_任务_
请逐字抄写记录中从含有“This screenshot has width=1456, height=819.”的那一行起、直到记录末尾的各行，首尾两行都包括在内。

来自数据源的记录
___

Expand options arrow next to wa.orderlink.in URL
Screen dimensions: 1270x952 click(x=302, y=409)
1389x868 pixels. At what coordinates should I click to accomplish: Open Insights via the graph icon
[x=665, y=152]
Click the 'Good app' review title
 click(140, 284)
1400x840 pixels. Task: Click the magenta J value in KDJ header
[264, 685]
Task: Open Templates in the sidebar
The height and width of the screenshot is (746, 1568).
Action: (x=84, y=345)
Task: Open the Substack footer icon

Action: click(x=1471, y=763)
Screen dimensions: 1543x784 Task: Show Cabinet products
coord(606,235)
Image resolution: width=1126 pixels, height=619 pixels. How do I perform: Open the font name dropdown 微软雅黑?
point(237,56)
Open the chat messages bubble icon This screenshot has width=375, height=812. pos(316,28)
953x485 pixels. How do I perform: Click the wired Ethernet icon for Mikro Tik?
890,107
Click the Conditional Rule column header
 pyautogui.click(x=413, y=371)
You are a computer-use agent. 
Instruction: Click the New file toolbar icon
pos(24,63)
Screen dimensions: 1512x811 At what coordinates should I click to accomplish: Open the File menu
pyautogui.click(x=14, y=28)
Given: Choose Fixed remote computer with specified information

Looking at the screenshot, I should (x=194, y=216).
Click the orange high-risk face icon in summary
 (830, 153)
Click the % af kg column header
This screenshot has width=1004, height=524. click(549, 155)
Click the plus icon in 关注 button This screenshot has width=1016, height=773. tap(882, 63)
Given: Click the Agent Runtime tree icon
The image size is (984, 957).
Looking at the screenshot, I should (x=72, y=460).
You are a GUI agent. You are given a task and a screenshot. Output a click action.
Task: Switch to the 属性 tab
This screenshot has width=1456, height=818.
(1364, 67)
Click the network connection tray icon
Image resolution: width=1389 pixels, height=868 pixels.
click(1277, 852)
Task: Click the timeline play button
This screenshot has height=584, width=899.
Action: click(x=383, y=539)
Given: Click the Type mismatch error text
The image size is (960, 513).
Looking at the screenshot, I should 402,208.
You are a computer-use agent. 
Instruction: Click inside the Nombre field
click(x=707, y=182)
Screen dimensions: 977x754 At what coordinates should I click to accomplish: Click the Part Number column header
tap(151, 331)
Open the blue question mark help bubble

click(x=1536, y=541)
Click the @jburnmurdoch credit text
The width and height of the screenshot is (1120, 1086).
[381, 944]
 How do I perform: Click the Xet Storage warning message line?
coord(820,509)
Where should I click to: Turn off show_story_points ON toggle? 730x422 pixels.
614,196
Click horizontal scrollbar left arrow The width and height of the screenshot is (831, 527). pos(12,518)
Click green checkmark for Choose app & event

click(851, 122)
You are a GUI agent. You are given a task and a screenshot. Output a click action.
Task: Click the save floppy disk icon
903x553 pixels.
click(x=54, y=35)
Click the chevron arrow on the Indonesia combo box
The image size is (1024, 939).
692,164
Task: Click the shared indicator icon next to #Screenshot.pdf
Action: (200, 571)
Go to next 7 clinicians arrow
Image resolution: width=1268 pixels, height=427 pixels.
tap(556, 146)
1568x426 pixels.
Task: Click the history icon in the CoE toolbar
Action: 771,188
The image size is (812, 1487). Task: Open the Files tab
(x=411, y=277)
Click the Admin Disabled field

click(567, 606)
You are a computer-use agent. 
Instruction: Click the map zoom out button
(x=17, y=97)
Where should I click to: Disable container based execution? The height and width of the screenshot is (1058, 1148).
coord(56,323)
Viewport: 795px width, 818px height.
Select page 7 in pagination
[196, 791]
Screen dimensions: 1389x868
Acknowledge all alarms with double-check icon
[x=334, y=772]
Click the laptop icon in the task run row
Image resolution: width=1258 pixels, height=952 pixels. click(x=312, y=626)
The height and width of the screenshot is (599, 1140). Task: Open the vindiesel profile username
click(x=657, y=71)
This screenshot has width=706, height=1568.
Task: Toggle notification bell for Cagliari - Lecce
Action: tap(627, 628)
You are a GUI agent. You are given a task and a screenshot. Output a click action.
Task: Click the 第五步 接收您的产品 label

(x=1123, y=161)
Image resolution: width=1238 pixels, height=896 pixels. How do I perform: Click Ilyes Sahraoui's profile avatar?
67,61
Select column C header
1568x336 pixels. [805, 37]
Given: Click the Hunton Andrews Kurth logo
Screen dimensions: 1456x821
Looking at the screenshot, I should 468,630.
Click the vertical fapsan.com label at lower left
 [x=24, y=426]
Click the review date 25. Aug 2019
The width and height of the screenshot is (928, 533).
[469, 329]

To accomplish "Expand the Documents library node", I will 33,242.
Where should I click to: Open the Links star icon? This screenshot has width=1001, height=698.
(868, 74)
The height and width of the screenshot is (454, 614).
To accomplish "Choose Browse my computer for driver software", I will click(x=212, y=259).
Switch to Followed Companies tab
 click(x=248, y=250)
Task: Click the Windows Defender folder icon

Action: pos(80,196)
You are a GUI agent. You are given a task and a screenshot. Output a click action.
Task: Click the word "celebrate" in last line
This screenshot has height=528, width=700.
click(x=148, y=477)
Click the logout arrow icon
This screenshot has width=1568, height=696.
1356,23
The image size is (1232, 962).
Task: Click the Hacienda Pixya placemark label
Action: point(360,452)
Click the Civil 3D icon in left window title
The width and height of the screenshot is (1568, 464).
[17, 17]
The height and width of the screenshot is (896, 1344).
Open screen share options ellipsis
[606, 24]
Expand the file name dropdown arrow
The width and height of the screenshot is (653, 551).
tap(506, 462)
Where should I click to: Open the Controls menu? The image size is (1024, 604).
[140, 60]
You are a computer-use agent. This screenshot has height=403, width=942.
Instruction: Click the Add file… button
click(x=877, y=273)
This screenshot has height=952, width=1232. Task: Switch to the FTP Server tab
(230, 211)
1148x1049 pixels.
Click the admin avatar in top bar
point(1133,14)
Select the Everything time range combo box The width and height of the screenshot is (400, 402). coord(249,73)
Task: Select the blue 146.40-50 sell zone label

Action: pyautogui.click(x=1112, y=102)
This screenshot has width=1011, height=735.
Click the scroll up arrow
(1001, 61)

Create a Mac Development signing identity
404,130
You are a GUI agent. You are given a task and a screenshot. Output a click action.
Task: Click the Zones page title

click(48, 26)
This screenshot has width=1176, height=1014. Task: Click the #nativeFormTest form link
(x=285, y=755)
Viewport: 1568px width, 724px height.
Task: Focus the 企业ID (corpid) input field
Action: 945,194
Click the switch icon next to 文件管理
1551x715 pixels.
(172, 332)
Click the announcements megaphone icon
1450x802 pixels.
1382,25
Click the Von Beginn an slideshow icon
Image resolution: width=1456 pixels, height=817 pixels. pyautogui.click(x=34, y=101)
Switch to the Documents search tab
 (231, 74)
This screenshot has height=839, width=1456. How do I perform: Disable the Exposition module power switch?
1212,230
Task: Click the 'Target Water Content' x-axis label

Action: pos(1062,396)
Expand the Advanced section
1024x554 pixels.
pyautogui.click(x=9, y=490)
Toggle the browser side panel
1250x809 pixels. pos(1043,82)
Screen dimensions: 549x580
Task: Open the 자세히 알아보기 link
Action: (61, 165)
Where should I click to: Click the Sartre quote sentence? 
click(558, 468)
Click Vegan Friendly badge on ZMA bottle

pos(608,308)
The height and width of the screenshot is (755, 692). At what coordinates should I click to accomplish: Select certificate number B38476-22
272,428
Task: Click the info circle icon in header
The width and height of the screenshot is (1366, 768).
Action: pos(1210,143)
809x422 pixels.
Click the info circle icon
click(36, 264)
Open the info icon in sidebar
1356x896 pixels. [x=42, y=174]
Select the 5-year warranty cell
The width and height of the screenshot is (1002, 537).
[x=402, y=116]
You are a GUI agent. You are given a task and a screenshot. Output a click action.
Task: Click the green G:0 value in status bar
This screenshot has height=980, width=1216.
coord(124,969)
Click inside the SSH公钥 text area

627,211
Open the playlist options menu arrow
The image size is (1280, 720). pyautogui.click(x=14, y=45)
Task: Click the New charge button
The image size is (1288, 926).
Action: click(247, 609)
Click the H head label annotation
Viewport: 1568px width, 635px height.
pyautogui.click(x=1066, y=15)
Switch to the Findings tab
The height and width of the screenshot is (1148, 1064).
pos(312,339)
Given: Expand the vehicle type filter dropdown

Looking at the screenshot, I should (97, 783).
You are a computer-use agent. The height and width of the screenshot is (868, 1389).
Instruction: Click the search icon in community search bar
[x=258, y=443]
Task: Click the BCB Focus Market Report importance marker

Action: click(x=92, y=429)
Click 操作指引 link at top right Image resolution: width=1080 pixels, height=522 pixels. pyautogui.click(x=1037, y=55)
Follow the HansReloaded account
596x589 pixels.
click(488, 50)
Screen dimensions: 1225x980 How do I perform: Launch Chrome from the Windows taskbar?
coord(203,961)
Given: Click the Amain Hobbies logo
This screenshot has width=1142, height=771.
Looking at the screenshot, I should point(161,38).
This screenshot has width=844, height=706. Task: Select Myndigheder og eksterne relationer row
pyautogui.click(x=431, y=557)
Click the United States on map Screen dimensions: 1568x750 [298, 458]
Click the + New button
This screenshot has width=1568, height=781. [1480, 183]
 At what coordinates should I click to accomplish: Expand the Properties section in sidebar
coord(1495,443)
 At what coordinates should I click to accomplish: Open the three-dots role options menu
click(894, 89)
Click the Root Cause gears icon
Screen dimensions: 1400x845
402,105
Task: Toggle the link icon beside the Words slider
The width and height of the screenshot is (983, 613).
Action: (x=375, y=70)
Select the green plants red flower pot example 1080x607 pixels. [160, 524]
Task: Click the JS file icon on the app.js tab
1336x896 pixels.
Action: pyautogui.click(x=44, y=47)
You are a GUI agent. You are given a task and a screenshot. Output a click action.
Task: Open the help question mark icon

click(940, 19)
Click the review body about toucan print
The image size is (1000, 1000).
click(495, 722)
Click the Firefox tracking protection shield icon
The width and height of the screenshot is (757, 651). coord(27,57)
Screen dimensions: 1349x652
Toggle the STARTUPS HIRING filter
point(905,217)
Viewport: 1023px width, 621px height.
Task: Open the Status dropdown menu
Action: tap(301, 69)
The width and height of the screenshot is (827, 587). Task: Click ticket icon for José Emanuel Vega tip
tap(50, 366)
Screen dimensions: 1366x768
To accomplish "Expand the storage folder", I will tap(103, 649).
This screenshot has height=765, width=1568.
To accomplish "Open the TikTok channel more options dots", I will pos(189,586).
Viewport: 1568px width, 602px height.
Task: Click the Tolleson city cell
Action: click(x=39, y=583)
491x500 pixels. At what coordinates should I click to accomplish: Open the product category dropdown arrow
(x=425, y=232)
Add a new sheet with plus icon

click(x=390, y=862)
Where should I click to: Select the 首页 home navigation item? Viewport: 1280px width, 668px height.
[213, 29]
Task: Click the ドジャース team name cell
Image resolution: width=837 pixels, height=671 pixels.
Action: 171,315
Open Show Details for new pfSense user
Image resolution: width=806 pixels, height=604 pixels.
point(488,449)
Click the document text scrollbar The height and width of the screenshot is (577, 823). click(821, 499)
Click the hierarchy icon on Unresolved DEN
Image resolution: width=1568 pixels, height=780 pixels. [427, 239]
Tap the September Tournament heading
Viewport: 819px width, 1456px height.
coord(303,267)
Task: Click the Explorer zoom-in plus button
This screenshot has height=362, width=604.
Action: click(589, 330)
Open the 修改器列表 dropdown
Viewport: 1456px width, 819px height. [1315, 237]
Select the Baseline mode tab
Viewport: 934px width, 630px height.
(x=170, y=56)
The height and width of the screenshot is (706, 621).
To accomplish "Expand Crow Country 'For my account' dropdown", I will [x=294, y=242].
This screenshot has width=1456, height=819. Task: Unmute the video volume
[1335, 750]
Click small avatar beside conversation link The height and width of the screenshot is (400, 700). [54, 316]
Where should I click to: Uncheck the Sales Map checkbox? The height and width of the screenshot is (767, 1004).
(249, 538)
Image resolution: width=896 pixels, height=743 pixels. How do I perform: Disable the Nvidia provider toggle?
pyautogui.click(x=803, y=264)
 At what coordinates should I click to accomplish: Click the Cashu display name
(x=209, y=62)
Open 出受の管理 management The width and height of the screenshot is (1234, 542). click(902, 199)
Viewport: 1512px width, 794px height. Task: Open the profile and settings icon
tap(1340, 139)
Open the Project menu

___

_解答_
This screenshot has width=1456, height=819. Task: Unmute the video volume
[1335, 750]
Click small avatar beside conversation link The height and width of the screenshot is (400, 700). [54, 316]
Where should I click to: Uncheck the Sales Map checkbox? The height and width of the screenshot is (767, 1004).
(249, 538)
Image resolution: width=896 pixels, height=743 pixels. How do I perform: Disable the Nvidia provider toggle?
pyautogui.click(x=803, y=264)
 At what coordinates should I click to accomplish: Click the Cashu display name
(x=209, y=62)
Open 出受の管理 management The width and height of the screenshot is (1234, 542). click(902, 199)
Viewport: 1512px width, 794px height. Task: Open the profile and settings icon
tap(1340, 139)
Open the Project menu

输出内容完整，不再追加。